**Prompt:** Read the records below. Copy each line where the string "agent" occurs.

[Saved entries]
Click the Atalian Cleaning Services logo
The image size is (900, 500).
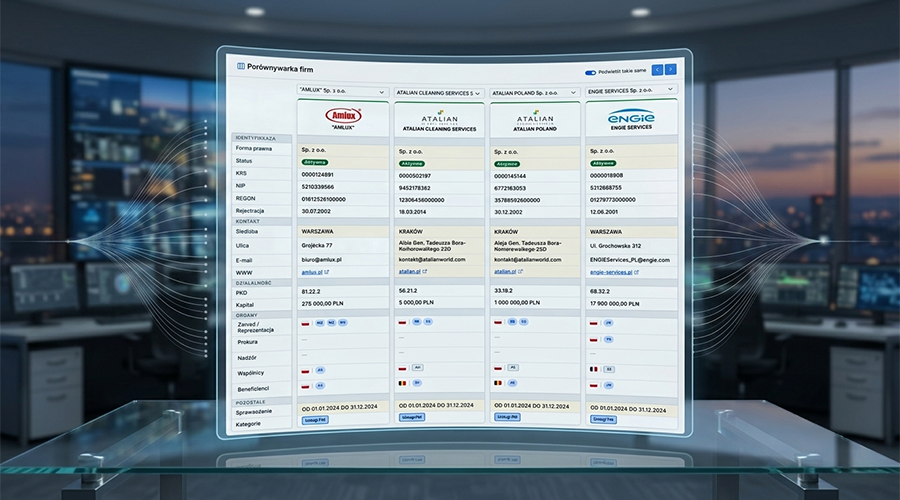point(439,120)
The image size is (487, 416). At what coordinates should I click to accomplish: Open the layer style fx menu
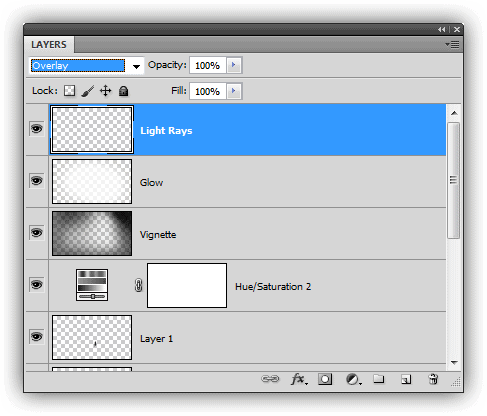[299, 379]
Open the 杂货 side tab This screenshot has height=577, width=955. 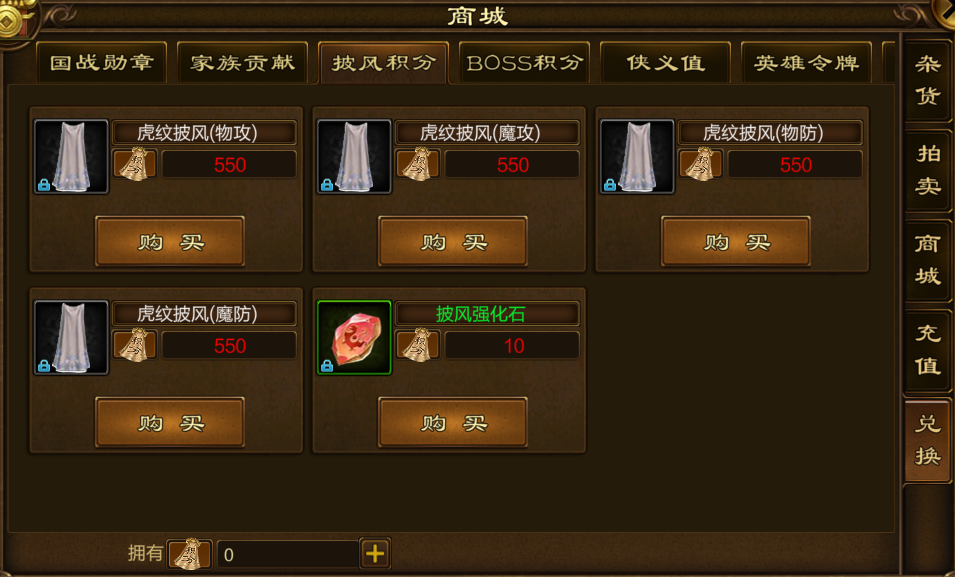(x=928, y=80)
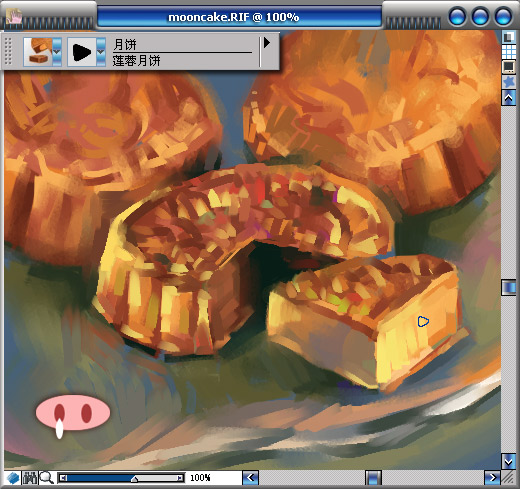520x489 pixels.
Task: Click the mooncake brush category thumbnail
Action: pyautogui.click(x=38, y=52)

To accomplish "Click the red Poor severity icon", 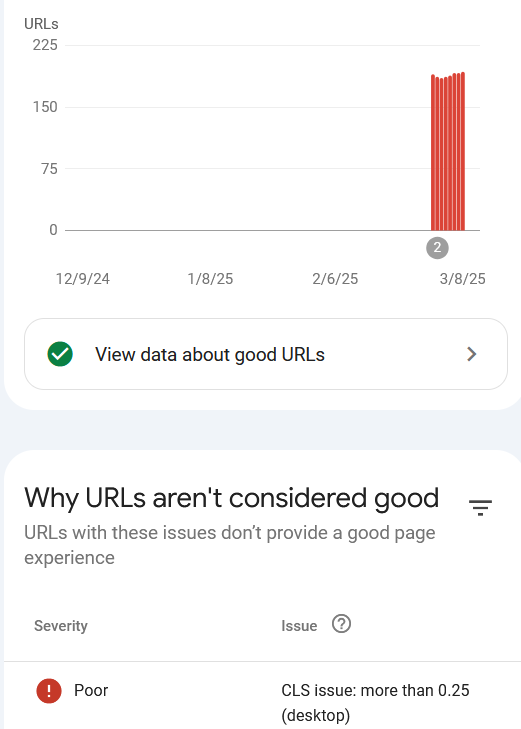I will [x=49, y=690].
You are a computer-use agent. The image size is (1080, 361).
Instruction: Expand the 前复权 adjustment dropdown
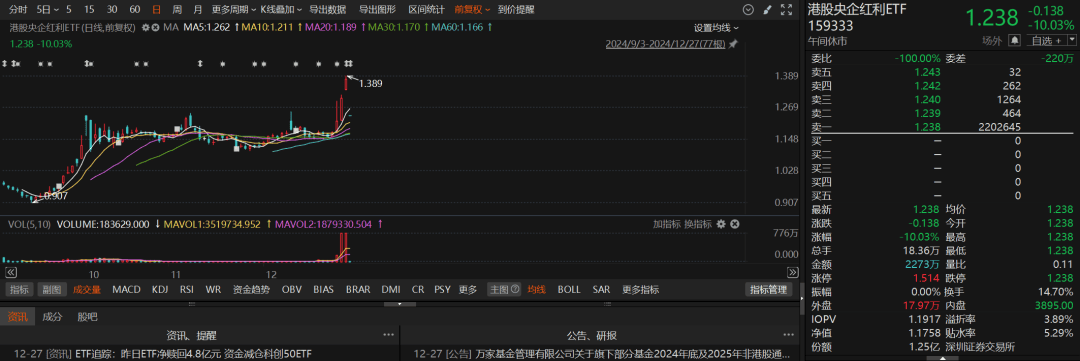click(x=472, y=10)
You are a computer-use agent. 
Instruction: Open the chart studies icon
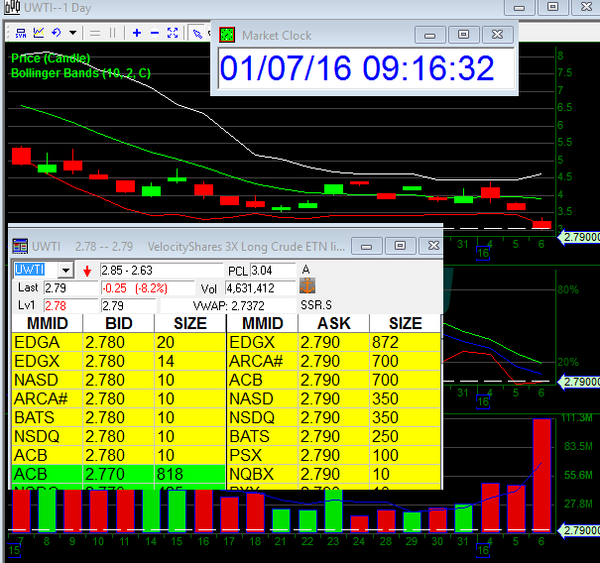(x=38, y=32)
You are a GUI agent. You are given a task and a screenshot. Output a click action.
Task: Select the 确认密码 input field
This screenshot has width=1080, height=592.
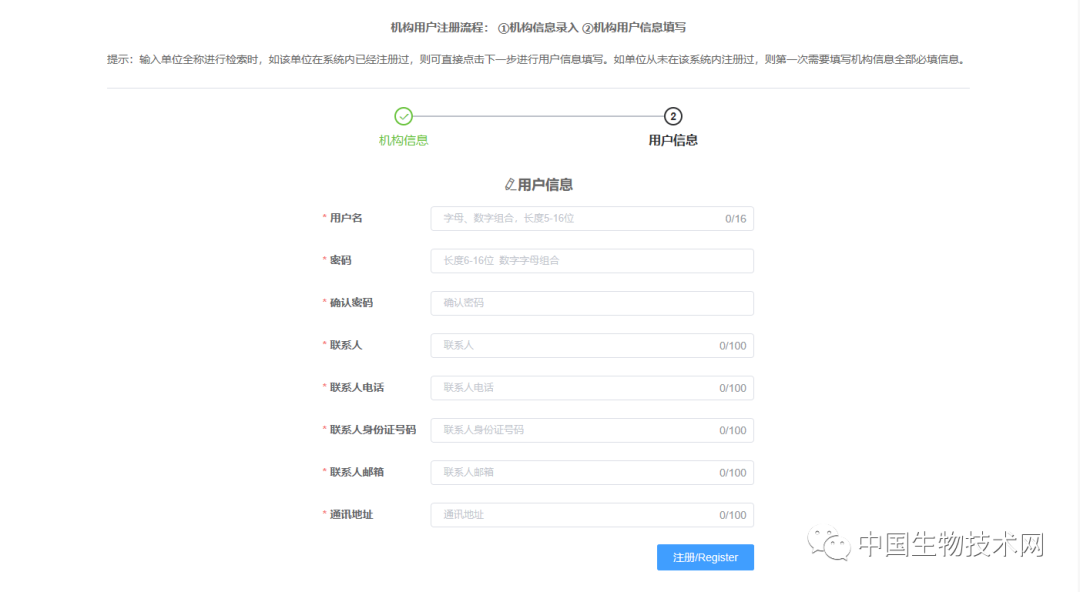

**Response area:**
You are a computer-use agent. The image size is (1080, 361).
You are a computer-use agent. 
You are a GUI agent. You are given a task and a screenshot. Output a click action.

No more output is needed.